Search This Blog

Sunday, July 1, 2018

Pop-Up Protests

Mike Allen at Axios:
Peter Dreier — who teaches politics and chairs the Urban & Environmental Policy department at Occidental College in Los Angeles — said the current movements unite the left's strands in a way we haven't seen in nearly a century:
  • During the Great Depression of the 1930s, people could see the system wasn't working, and so you saw similar protests by farmers, workers, consumers and college students.
  • But during the late 1960s, protests were very factionalized: Unions, women, environmentalists and civil rights advocates often worked in their own lanes.
  • Ever since, there's been a big inside-outside split on the left between electoral politics and protest politics.
  • Now, Dreier says: "The best thing Donald Trump has done has been to revive massive protest in America."
Elaine Weiss, author of "The Woman's Hour: The Great Fight to Win the Vote," told me that what's "different about the waves of demonstrations of the past 18 months is their spontaneity — made possible by new technology and mastery of social media."
  • "Suffrage marches took months to plan and organize in the early 20th century — by mail and phone; participation depended upon personal contact and connection, with printed announcements laboriously tacked to walls.
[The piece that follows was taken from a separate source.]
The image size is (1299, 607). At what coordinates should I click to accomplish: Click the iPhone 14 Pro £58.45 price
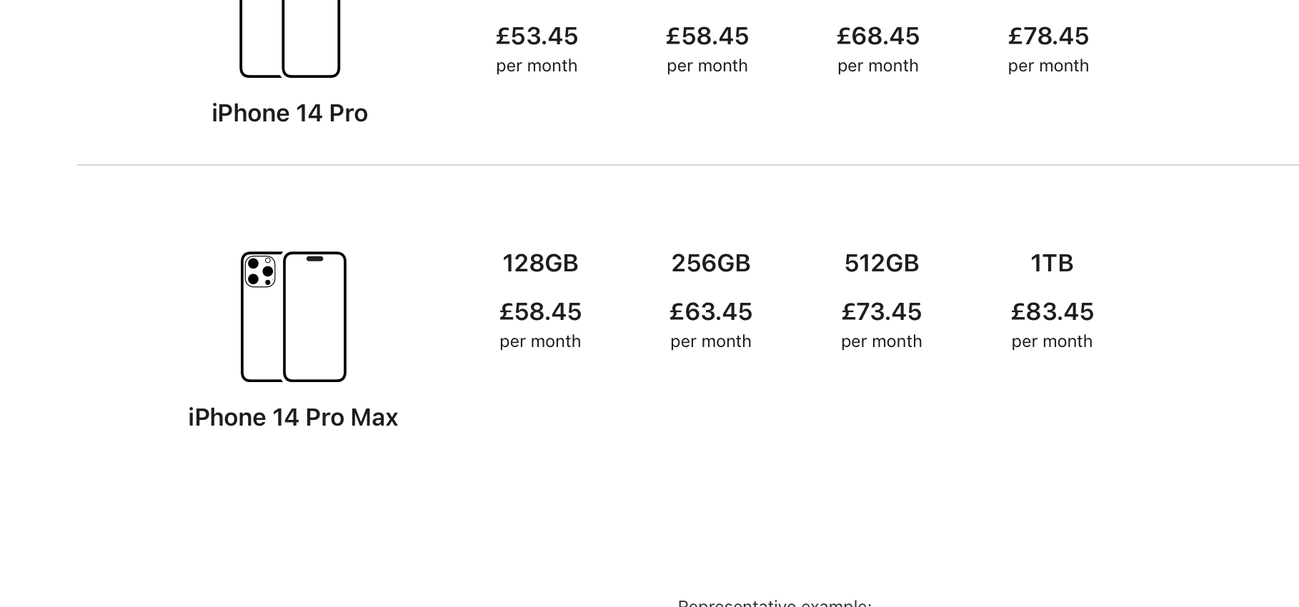tap(707, 36)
They usually occurred in one city at a time."
  • "The Woman's March of January 2017 was organized within a matter of weeks — thanks to social media — with demonstrations taking place around the country and across the globe."
  • "The Never Again [gun control] rallies were arranged in an even shorter time — the younger the constituency, the more adept the social media organizing."
  • "And this weekend's immigration policy protests came together within a matter of days, and took place in almost every community in America. Power to the hashtag!"